Focusing on the value of ethics as morals, from within an opposition of ‘right’ or ‘wrong’ isn’t perhaps always so helpful as it doesn’t necessarily move our thinking forward, nor help the persons involved. This is not to suggest that these are not important questions to ask, but I feel in conceiving of the ethical as moral and thus valued as good versus bad (never mind for the moment the pressing issue of whose moral? Whose ‘right’ and whose ‘wrong’?), draws attention away from the complexity of the situation. Rather, thinking of the ethical as one of the many ways in which we think about how we can live refocuses us as to why these transactions are taking place in the first place. Take, for example, the point in the article that got my ears pricking.
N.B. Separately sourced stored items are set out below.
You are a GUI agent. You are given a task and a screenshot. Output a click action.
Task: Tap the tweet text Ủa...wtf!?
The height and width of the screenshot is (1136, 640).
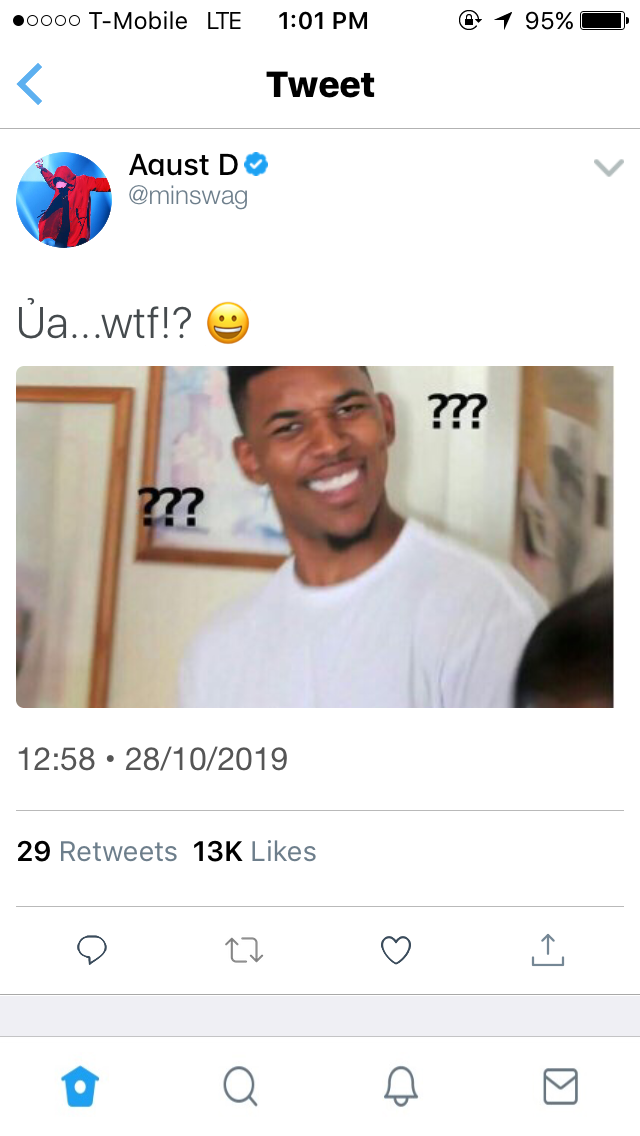pyautogui.click(x=104, y=323)
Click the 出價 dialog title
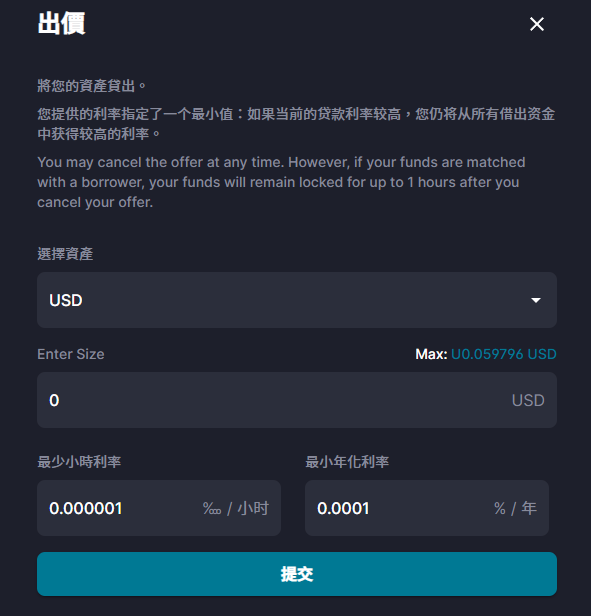Viewport: 591px width, 616px height. click(61, 24)
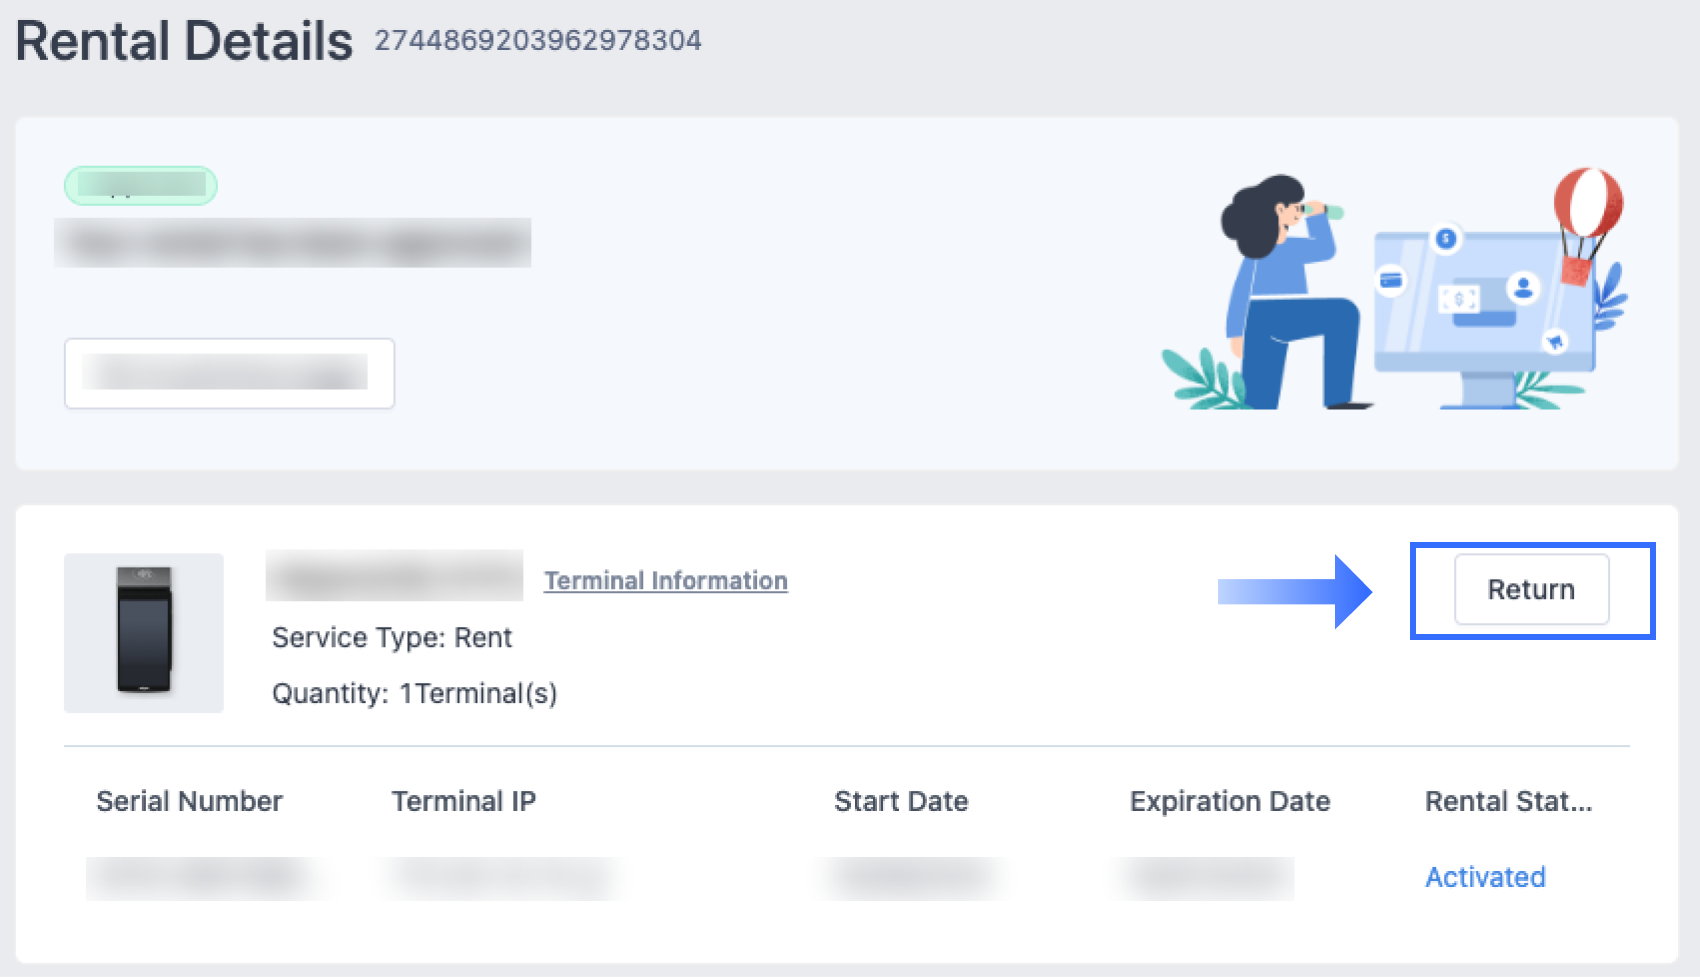This screenshot has height=977, width=1700.
Task: Click the dollar coin icon in illustration
Action: [x=1446, y=239]
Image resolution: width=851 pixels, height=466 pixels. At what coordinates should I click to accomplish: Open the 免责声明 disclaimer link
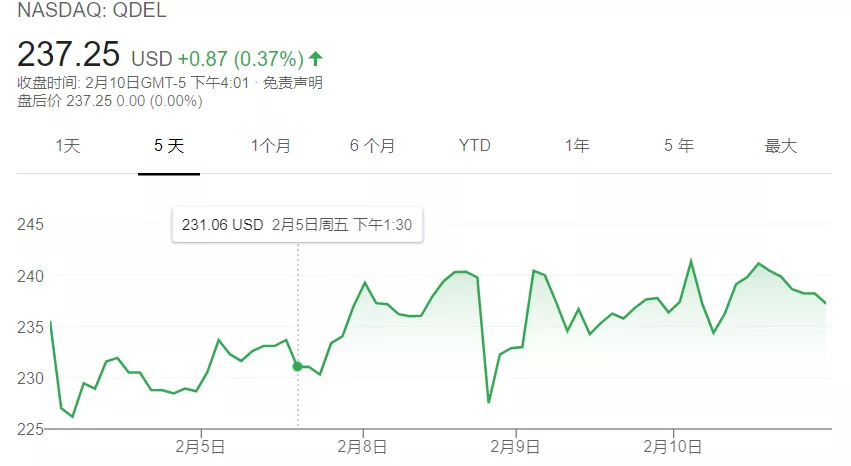[292, 83]
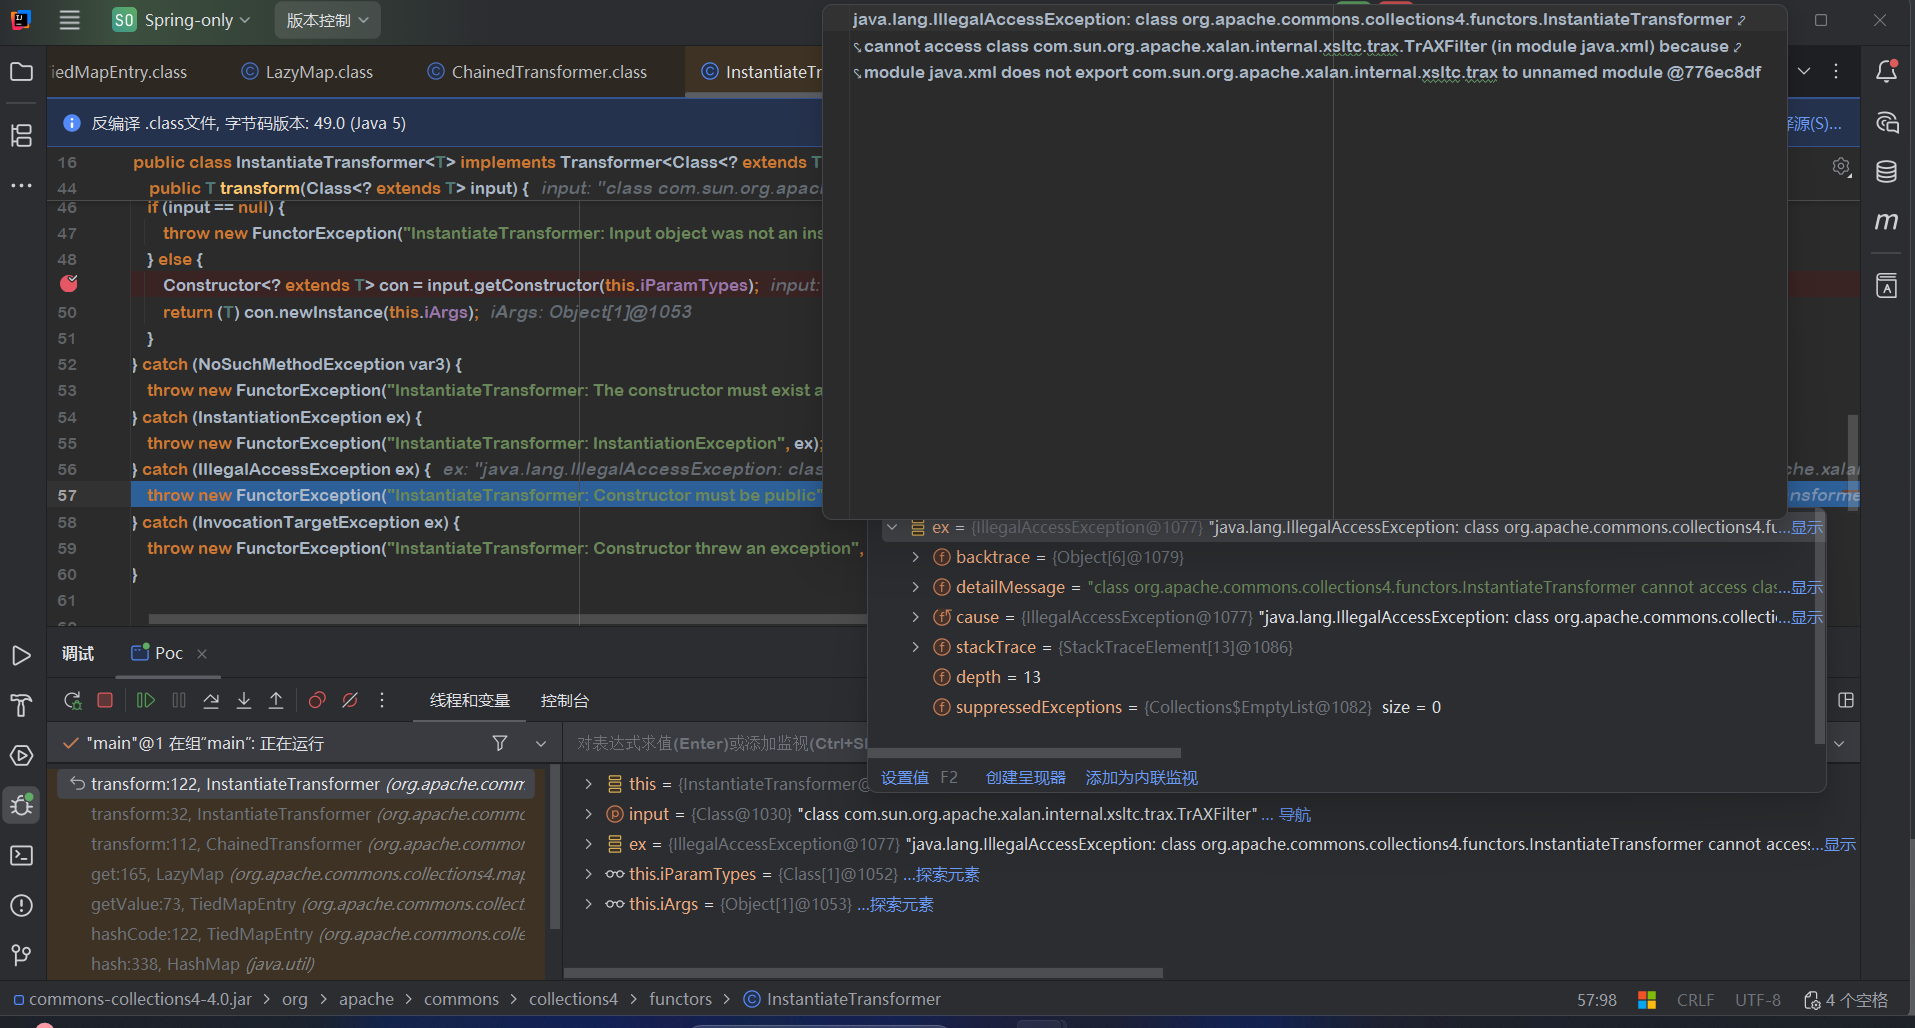Rerun the Poc debug configuration
Screen dimensions: 1915x1028
[x=72, y=701]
The author states one rural woman offered her womb for rent in order to procure money to buy a heart operation for a son. Here I am reminded of Lawrence Cohen’s (University of Berkley, California and co-researcher with Scheper-Hughes on Organ Watch) excellent research on kidney selling within Indian families, whereby the utter wretchedness of poverty is pushing slum women to sell their kidneys in order to pay back loans. This enacts a certain kind of ‘operability’ towards the state, whereby failings of state are forced upon bodies to undergo ‘voluntary’ operations. In a similar vein, I read the sacrifice of a woman’s body to pay for her son’s operation, one surgery for another, indeed one life for another, as part of a similar process. Are other choices made available? Is this the only way? Equally, what choices do the American couple have when they seek pregnancy elsewhere? What wider, complexities does their search in and of itself, speak? Indeed, to look outwards, globally, than to seek help inwards- because it’s easier, cheaper, quicker, faster- is perhaps a particular preoccupation of modern globalised living? Although I know very little of the international surrogacy trade, I wanted to take the opportunity to discuss some of the current issues surrounding organ trade and extend them into an emergent area of bioethics. If anything I would hope to put across the point that the globalisation of baby making is much more than a market economy. As with all the other ‘globalised’ biomedical assemblages that are forming, mutating and uniting in unprecedented and unexpected ways, we always have to ask: what really is at stake here, and there?
Alison MacDonald is a PhD Candidate in Medical Anthropology at UCL.